━━━ Supplied passage

I'm not sure why we check the pack-objects output here, is this just to
detect errors? Could we instead just check the exit status of
pack-objects, and discard the output?


> +
> +		/*
> +		 * pack-objects creates the .pack and .idx files, but not the
> +		 * .promisor file. Create the .promisor file, which is empty.
> +		 */
> +		write_special_file("promisor", "", NULL, binary, NULL);
> +	}
> +
> +	fclose(out);
> +	if (finish_command(&cmd))
> +		die(_("could not finish pack-objects to repack local links"));
> +	strbuf_release(&line);
> +}
> +
>  int cmd_index_pack(int argc,
>  		   const char **argv,
>  		   const char *prefix,
> @@ -1794,7 +1898,7 @@ int cmd_index_pack(int argc,
>  			} else if (skip_to_optional_arg(arg, "--keep", &keep_msg)) {
>  				; /* nothing to do */
>  			} else if (skip_to_optional_arg(arg, "--promisor", &promisor_msg)) {
> -				; /* already parsed */
> +				record_local_links = 1;
>  			} else if (starts_with(arg, "--threads=")) {
>  				char *end;
>  				nr_threads = strtoul(arg+10, &end, 0);
> @@ -1970,6 +2074,8 @@ int cmd_index_pack(int argc,
>  		free((void *) curr_index);
>  	free(curr_rev_index);
>  
> +	repack_local_links();
> +
>  	/*
>  	 * Let the caller know this pack is not self contained
>  	 */
> diff --git a/builtin/pack-objects.c b/builtin/pack-objects.c
> index e15fbaeb21..a565ab9b40 100644
> --- a/builtin/pack-objects.c
> +++ b/builtin/pack-objects.c
> @@ -4310,6 +4310,18 @@ static int option_parse_cruft_expiration(const struct option *opt UNUSED,
>  	return 0;
>  }
>  
> +static int should_include_obj(struct object *obj, void *data UNUSED)

━━━━━━

Exercise directions — Reproduce the passage of the code review above from "I'm not sure" to "which is empty.", keeping every character unchanged.

━━━ Information provided

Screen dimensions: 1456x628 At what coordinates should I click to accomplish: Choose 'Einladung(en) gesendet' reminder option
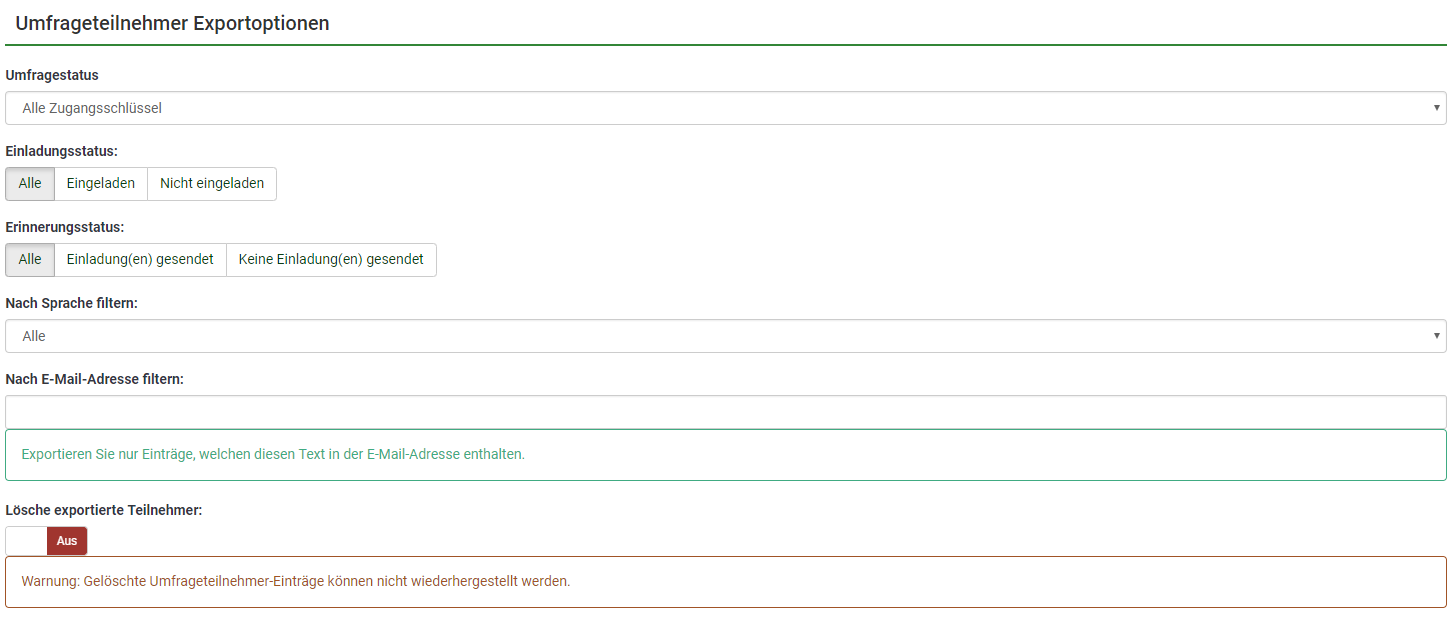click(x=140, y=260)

━━━━━━

Answer to the problem —
I'm not sure why we check the pack-objects output here, is this just to
detect errors? Could we instead just check the exit status of
pack-objects, and discard the output?


> +
> +		/*
> +		 * pack-objects creates the .pack and .idx files, but not the
> +		 * .promisor file. Create the .promisor file, which is empty.